Researchers reported data from the IMmotion151 (NCT02420821) phase III study at the ESMO 2018 Congress in Munich, Germany that confirmed previous findings of improved progression-free survival (PFS) with combined atezolizumab/bevacizumab versus sunitinib in patients with previously untreated metastatic renal cell carcinoma (mRCC). The study also correlated molecular gene expression signatures with clinical outcomes, prognostic risk groups, and tumour histology.
Brian I. Rini of the Department of Solid Tumour Oncology, Taussig Cancer Institute Cleveland Clinic in Cleveland, United States of America and colleagues from other institutions conducted the IMmotion151 trial to confirm improved PFS with atezolizumab plus bevacizumab compared to sunitinib in patients whose tumours express PD-L1.
The investigators noted that biomarker analyses performed in a phase II study (IMmotion150) suggested that T effector (Teff) and interferon gamma, as well as Angiogenesis gene expression signatures (GEs) were associated with differential outcomes to atezolizumab plus bevacizumab and sunitinib.
They subsequently conducted prespecified genomic analyses to validate these GEs with clinical outcomes from 823 patients in IMmotion151 and also evaluated association of GEs with Memorial Sloan Kettering Cancer Centre (MSKCC) risk groups, and sarcomatoid histology.
IMmotion151 trial confirmed previous PFS results from phase II study
The IMmotion151 study met its co-primary endpoint of improved PFS with atezolizumab plus bevacizumab over sunitinib in PD-L1-positive patients across all MSKCC risk groups, hazard ratio (HR) 0.74; 95% confidence interval (CI), 0.57 - 0.96 (p = 0.02). Improved PFS was also observed in patients with sarcomatoid histology, HR 0.56; 95% CI, 0.38 - 0.83.
Molecular correlates differentiate clinical outcome observed with atezolizumab/bevacizumab versus sunitinib
Tumour molecular analyses showed that high Teff GE was associated with PD-L1 expression, as evaluatedby immunohistochemistry. High Teff GE also associated with longer PFS for atezolizumab plus bevacizumab compared to sunitinib, HR 0.76; 95% CI, 0.59 - 0.99.
In patients receiving sunitinib, high angiogenesis GE was associated with improved PFS, HR 0.59, 95% CI, 0.47 - 0.75; however high angiogenesis GE did not differentiate between atezolizumab plus bevacizumab versus sunitinib clinical activity, HR, 0.95; 95% CI, 0.75 - 1.19. Atezolizumab plus bevacizumab improved PFS versus sunitinib in the subset of patients with low angiogenesis GE, HR 0.68; 95% CI, 0.52 - 0.89.
Angiogenesis GE was found to be higher in favourable versus intermediate to poor MSKCC risk groups (p = 4.28e-06).
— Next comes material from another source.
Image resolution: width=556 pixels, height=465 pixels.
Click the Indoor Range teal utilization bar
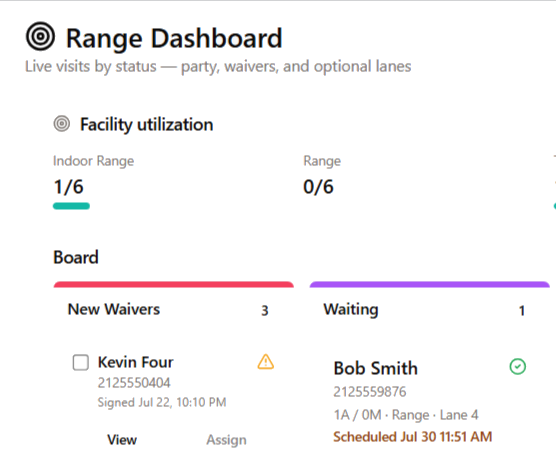[71, 206]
PD-L1 prevalence was higher (63%) in sarcomatoid tumours, compared to 39% in non-sarcomatoid tumours. Angiogenesis GE was lower in sarcomatoid compared to non-sarcomatoid tumours (p = 4.73e-16)
© Brian I. Rini.
Conclusions
Prospective evaluation of biomarkers in IMmotion 151 validated molecular signatures that could differentiate between clinical outcomes to the combination of VEGF inhibition provided by bevacizumab and PD-L1 inhibition provided by atezolizumab vs sunitinib in first-line treatment of patients with mRCC. These data also identified tumour genomic profiles that associated with prognostic risk groups and sarcomatoid histology.
The authors noted that biomarker findings from IMmotion151 advance our understanding of the biology of kidney cancer and may be used to inform future strategies enabling personalised therapy in patients with mRCC.
Disclosure
This trial was sponsored by F. Hoffmann-La Roche Ltd.
Reference
LBA 31 – Rini BI, Huseni M, Atkins MB, et al. Molecular correlates differentiate response to atezolizumab (atezo) + bevacizumab (bev) vs sunitinib (sun): results from a Phase III study (IMmotion151) in untreated metastatic renal cell carcinoma (mRCC).